Ahana Aurora Fernandez bei ihrer Feldforschung

The Museum of Natural History congratulates Dr. Ahana Aurora Fernandez on receiving this year's Marthe Vogt Award. Fernandez is a scientist at the Museum für Naturkunde Berlin and studied the vocalizations of greater sac-winged bats (Saccopteryx bilineata) in tropical rainforests of Costa Rica and Panama as part of the ERC Starting Grant project CULTSONG working group.

The project, led by PD Dr. Mirjam Knörnschild, a member of the leadership team of the science programme Dynamics of Nature at the museum, has been contributing to the elucidation of song dialects of different bat species since 2019.

Dr. Fernandez's descriptive and experimental work features unique insights to date into the ontogeny of the voices of greater sac-winged bats (Saccopteryx bilineata).

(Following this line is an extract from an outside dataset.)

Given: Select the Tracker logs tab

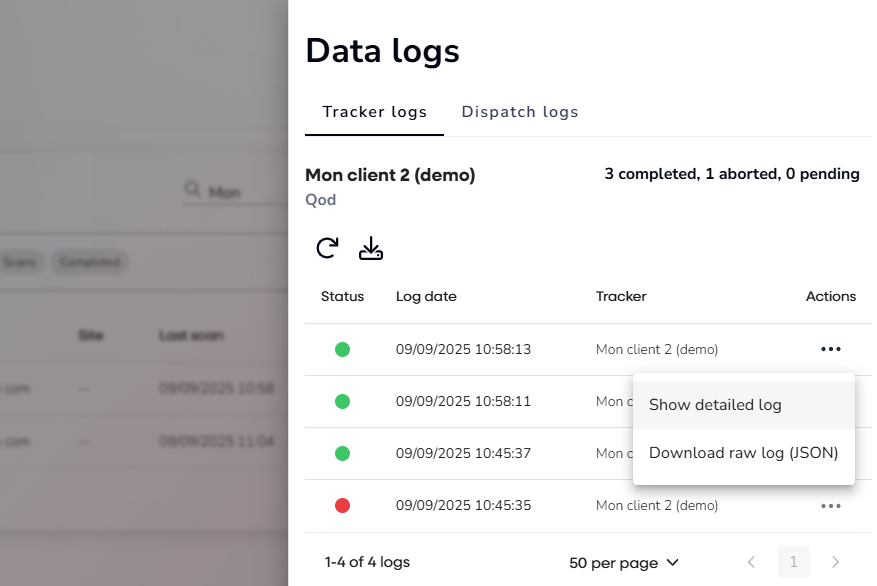Looking at the screenshot, I should pos(374,112).
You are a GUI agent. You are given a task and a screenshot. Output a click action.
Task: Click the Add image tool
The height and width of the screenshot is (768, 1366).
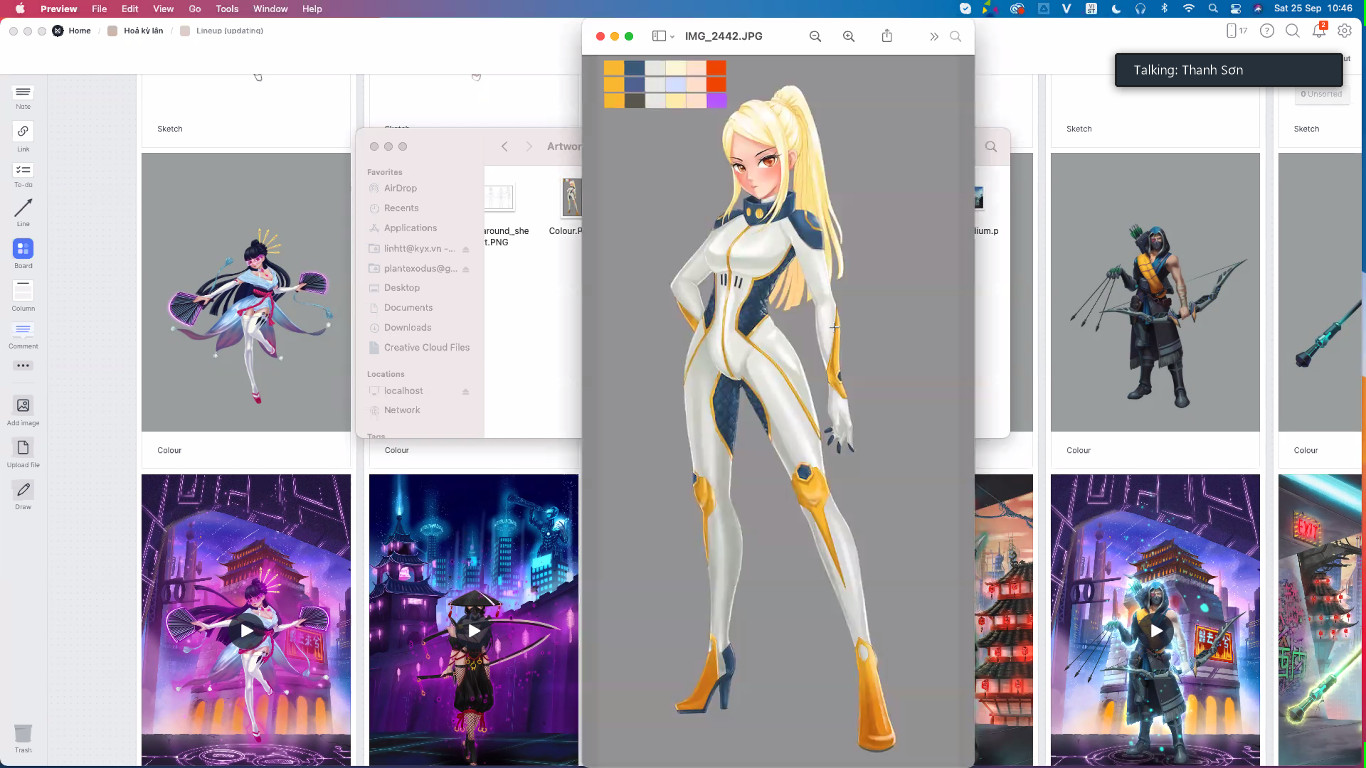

The scientific study of that bat species points to individual developments of vocalizations and timbres in social-geographical environments.

The research results so far reveal that the exercise behavior of young bats have many parallels to the human early childhood "babbling phase", as well as that bat mothers use their vocalization repertoire to support young in their "babbling phase" and further development. It is the first evidence of similarities in voice and communication development between humans and another known mammalian species. Read more here.

The Marthe Vogt Award is awarded annually to a young female scientist who works in a field that is being worked on by the institutes of the Leibniz Research Association Berlin. The fields of work of the institutes include information and communication technology, structural research, optoelectronics and laser research, microsystems technology, new materials, applied mathematics, molecular medicine and biology, veterinary medicine, biotechnology and environmental research. The dissertation must have been written at a university in Berlin or Brandenburg.